» Textauszug:
+===+

Sechs Zivilfahnd­er der Polizei Friedrichs­hafen hatten sich am Tag des Vorfalls auf den Weg nach Tettnang gemacht, um einen Mann festzunehm­en, der seine Haftstrafe nicht angetreten hatte. Der damals 43-Jährige hatte in der Vergangenh­eit wegen Drogen- und Körperverl­etzungsdel­ikten schon mehrfach vor Gericht gestanden. Zum Tatzeitpun­kt hätte er eigentlich bereits seit rund einer Woche in Haft sein sollen.

+===+

(Gespeicherte Einträge)

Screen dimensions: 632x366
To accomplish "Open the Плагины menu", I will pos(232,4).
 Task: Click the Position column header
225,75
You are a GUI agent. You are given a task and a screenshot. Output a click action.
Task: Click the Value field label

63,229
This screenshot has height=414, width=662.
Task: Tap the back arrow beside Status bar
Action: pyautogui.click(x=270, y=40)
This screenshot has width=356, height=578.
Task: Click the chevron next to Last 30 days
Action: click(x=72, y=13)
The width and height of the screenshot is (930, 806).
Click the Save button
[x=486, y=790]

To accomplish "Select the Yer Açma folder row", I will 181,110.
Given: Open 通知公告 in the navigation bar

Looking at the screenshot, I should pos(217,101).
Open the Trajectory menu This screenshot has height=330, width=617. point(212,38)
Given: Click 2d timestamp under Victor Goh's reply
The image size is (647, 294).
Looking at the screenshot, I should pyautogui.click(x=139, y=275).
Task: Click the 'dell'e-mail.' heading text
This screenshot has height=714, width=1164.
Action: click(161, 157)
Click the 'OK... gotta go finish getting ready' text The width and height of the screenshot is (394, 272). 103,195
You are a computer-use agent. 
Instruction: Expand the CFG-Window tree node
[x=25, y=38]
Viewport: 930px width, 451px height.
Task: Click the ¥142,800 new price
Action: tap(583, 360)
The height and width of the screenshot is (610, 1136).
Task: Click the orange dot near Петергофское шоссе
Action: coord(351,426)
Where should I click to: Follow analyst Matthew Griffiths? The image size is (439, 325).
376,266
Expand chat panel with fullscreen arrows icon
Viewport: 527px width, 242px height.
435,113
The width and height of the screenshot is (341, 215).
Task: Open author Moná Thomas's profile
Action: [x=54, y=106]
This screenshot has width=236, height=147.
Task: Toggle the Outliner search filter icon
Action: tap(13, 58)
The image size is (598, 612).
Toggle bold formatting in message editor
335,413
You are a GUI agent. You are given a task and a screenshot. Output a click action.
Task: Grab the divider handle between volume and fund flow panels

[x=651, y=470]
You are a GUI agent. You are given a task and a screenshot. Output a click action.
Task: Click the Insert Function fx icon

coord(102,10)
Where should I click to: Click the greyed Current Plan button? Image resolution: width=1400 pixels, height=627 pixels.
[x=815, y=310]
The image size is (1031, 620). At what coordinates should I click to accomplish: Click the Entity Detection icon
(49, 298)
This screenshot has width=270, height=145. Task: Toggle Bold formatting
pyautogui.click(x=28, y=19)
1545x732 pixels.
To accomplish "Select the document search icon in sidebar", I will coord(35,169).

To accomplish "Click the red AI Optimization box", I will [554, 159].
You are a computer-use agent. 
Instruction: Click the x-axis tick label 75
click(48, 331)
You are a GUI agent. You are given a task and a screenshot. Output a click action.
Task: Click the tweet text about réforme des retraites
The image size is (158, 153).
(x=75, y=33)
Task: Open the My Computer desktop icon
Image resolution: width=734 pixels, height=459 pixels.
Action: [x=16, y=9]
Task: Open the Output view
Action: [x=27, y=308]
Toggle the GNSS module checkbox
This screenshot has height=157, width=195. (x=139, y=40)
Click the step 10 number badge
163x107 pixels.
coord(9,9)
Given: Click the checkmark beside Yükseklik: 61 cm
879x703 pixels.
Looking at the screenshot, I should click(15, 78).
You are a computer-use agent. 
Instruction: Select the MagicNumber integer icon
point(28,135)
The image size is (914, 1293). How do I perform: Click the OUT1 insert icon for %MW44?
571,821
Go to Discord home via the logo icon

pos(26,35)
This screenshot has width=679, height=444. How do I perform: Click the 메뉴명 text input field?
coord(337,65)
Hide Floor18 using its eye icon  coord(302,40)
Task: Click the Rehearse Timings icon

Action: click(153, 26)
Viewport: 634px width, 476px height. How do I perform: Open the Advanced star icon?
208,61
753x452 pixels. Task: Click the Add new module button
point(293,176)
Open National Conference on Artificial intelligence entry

+===+

» Aufgabe A: Seit wann hätte der Mann laut Textauszug zum Tatzeitpunkt eigentlich schon in Haft sein sollen?
» Aufgabe B: Schreib aus dem Textauszug den Abschnitt ab, der bei „Sechs Zivilfahnd­er der“ beginnt und bei „Haft sein sollen.“ endet.

» Lösungsweg A: Seit rund einer Woche.

» Lösungsweg B:
Sechs Zivilfahnd­er der Polizei Friedrichs­hafen hatten sich am Tag des Vorfalls auf den Weg nach Tettnang gemacht, um einen Mann festzunehm­en, der seine Haftstrafe nicht angetreten hatte. Der damals 43-Jährige hatte in der Vergangenh­eit wegen Drogen- und Körperverl­etzungsdel­ikten schon mehrfach vor Gericht gestanden. Zum Tatzeitpun­kt hätte er eigentlich bereits seit rund einer Woche in Haft sein sollen.